▼

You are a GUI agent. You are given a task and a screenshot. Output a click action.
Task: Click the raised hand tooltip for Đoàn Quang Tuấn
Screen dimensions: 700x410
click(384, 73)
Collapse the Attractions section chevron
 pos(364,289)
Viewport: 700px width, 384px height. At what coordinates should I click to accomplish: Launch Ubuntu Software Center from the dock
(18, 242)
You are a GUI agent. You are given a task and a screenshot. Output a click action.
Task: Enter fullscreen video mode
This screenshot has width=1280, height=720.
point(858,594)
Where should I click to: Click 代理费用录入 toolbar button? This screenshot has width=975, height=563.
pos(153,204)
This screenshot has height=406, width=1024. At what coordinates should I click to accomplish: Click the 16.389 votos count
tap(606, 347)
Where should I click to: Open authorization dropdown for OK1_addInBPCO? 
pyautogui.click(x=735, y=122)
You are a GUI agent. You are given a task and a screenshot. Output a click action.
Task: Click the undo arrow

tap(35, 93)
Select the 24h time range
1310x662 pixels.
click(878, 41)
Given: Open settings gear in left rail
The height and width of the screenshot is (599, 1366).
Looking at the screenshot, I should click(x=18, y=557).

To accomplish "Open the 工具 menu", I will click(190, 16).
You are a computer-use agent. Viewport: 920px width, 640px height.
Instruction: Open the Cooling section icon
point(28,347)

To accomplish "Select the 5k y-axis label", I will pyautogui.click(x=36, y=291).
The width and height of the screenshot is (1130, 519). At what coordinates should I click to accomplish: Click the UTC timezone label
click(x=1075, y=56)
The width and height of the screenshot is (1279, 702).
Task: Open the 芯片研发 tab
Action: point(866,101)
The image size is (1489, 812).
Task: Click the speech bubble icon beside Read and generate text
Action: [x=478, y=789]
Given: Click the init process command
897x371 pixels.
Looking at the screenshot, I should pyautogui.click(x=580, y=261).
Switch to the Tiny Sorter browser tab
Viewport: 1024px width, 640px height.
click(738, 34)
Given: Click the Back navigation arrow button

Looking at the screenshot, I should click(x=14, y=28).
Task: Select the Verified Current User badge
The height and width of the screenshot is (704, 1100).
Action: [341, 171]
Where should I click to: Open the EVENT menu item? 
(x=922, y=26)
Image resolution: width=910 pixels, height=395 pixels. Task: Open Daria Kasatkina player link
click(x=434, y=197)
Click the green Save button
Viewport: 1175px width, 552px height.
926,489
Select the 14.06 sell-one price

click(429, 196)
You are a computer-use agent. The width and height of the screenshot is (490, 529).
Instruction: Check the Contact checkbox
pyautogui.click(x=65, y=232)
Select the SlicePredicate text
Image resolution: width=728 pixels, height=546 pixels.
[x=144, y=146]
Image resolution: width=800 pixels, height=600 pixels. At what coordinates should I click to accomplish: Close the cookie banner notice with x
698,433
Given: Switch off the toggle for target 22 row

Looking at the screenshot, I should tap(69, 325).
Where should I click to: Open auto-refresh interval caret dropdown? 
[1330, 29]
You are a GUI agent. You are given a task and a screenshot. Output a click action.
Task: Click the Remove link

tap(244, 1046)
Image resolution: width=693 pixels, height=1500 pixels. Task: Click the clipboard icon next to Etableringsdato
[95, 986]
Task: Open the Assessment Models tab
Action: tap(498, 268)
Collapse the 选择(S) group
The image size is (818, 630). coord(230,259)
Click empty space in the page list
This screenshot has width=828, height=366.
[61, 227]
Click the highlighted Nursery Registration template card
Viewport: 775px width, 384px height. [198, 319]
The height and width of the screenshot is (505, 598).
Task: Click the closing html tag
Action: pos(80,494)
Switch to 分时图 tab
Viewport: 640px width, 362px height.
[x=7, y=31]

▲

(WORK TO COMPLETE):
The line containing "This screenshot has width=828, height=366." begins the span, and the last line of the records above ends it. Return that span exactly, and nothing outside it.

(SOLUTION FOR THIS EXERCISE):
This screenshot has width=828, height=366.
[61, 227]
Click the highlighted Nursery Registration template card
Viewport: 775px width, 384px height. [198, 319]
The height and width of the screenshot is (505, 598).
Task: Click the closing html tag
Action: pos(80,494)
Switch to 分时图 tab
Viewport: 640px width, 362px height.
[x=7, y=31]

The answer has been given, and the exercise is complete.